Les jours difficiles se succèdent à l’Hôtel et plus le temps passe, plus les attaques se multiplient. Ainsi, le 13 mai, un officier supérieur de l’armée rwandaise prévient Rusesabagina que tous les réfugiés seront exterminés à 16 heures. Rusesabagina envoie des fax d’alerte partout dans le monde, notamment en Belgique et en France. La bonne nouvelle lui parvient de l’étranger : le plan des tueurs est déjoué. Frustrés, ces derniers tirent un boulet de canon sur l’Hôtel vers 22h30, heureusement sans faire de victime.
Le 17 juin fut le jour le plus long et le plus difficile à l’Hôtel des Mille Collines. Les miliciens, après avoir tué les réfugiés du centre pastoral Saint Paul situé à quelques mètres, envahissent l’Hôtel vers 13 heures, en hurlant. Armés de fusils, de machettes et de gourdins, ils demandent où se trouve le gérant de l’Hôtel qui protège les « cafards ». L’épouse et les enfants de Rusesabagina se cachent dans la baignoire. Lui n’est pas présent, il est, avec le Général chef d’état-major de l’armée rwandaise, à l’Hôtel des Diplomates où il a encore des stocks d’aliments et de boissons. Il apprend l’attaque de l’Hôtel des Mille Collines par téléphone et implore le secours du Général. Ce dernier se rend directement à l’Hôtel des Mille Collines avec son escorte.

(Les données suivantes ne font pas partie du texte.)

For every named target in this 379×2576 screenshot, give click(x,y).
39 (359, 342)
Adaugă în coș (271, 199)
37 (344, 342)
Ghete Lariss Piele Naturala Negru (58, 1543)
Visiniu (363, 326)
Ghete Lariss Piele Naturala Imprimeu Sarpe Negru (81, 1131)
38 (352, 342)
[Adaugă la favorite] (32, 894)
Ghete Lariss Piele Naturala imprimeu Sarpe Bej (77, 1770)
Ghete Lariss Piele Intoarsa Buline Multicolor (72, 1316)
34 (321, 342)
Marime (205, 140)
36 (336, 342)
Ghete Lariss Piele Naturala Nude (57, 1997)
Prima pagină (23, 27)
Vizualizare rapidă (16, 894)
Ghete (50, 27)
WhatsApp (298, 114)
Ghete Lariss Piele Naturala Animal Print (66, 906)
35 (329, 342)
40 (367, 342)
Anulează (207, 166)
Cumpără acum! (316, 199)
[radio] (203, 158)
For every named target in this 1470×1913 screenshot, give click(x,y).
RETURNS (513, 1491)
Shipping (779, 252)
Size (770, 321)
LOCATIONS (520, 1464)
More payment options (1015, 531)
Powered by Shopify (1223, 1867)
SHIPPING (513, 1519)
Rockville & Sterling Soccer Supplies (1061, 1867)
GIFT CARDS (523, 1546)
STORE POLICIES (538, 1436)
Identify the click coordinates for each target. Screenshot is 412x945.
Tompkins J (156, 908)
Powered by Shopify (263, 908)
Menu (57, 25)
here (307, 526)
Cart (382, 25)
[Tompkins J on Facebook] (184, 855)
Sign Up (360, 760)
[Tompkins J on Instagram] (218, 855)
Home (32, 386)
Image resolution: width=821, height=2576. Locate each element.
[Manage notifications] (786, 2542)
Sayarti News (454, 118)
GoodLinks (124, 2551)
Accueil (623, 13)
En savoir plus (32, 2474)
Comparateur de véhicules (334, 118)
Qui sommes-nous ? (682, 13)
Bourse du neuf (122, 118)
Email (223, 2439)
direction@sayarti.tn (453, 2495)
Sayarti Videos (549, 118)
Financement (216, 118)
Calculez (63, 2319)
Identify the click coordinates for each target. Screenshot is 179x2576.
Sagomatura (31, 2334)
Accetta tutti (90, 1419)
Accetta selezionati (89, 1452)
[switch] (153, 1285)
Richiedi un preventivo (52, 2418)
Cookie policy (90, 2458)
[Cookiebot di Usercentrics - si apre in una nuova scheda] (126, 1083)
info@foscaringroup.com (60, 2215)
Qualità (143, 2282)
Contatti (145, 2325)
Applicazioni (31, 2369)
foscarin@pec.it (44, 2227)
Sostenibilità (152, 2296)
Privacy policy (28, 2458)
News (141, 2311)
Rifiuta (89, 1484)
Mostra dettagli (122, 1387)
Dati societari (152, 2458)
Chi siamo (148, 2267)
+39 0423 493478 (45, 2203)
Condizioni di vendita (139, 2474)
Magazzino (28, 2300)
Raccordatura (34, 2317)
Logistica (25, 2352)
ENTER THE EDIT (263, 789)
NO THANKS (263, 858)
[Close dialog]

A son arrivée, les Interahamwe sont occupés à faire sortir tous les réfugiés et à les regrouper dans la cour près de la piscine. Certains réfugiés sont déjà à genoux, mains en l’air et attendent la mort. Le Général demande à un de ses gardes du corps de grimper sur le monticule et de crier fort aux miliciens : « Retirez-vous immédiatement de l’Hôtel ! Si un milicien tue un réfugié, je le fusille sur le champ ! S’il frappe ou blesse un réfugié, je le fusille tout de suite ! Si après cinq minutes il y a encore un milicien dans l’Hôtel, je le fusille aussi ». Le Général entre dans l’Hôtel en courant, son pistolet à la main. Les ascenseurs ne fonctionnent plus, il gravit rapidement les marches des escaliers en criant aux Interahamwe de sortir. Ces derniers s’exécutent mais jurent d’avoir la peau de Rusesabagina. Ils le croiseront dehors mais ne le reconnaîtront pas.
Cette attaque attire l’attention de la communauté internationale ; celle-ci accentue alors la pression sur les belligérants, afin de laisser la MINUAR poursuivre l’évacuation de tous les réfugiés. L’après-midi, une réunion urgente se tient à l’Hôtel. Y participent l’agent de liaison des forces armées rwandaises, le Chef d’Etat-major par intérim des forces armées rwandaises et quelques responsables de la MINUAR. La réunion conclut qu’il faut évacuer, le soir même, tous les réfugiés de l’Hôtel.
Informé de la décision, Rusesabagina fait part de ses inquiétudes quant au danger d’une évacuation nocturne. En effet, il fait déjà nuit à 18 heures et la ville de Kigali est coupée d’électricité. Il rappelle l’expérience de l’évacuation des réfugiés le soir du 3 mai 1994 qui a tourné au cauchemar. Ce jour-là, les miliciens Interahamwe ont bloqué le convoi de la MINUAR, ont descendu tous les réfugiés des véhicules et les ont violemment frappés et blessés. Les réfugiés étaient alors revenus à l’Hôtel dans des circonstances effroyables.
Finalement, l’évacuation sera reportée au lendemain matin et la MINUAR sera autorisée de protéger les réfugiés. Elle déploiera des casques bleus et des véhicules blindés à l’Hôtel.
Le 18 juin, Rusesabagina est évacué avec sa famille sur Kabuga, où il retrouve les réfugiés de l’Hôtel évacués avant lui. Ces derniers l’accueillent tous en héros et lui rendent un hommage vibrant pour tout ce qu’il a accompli afin de les protéger.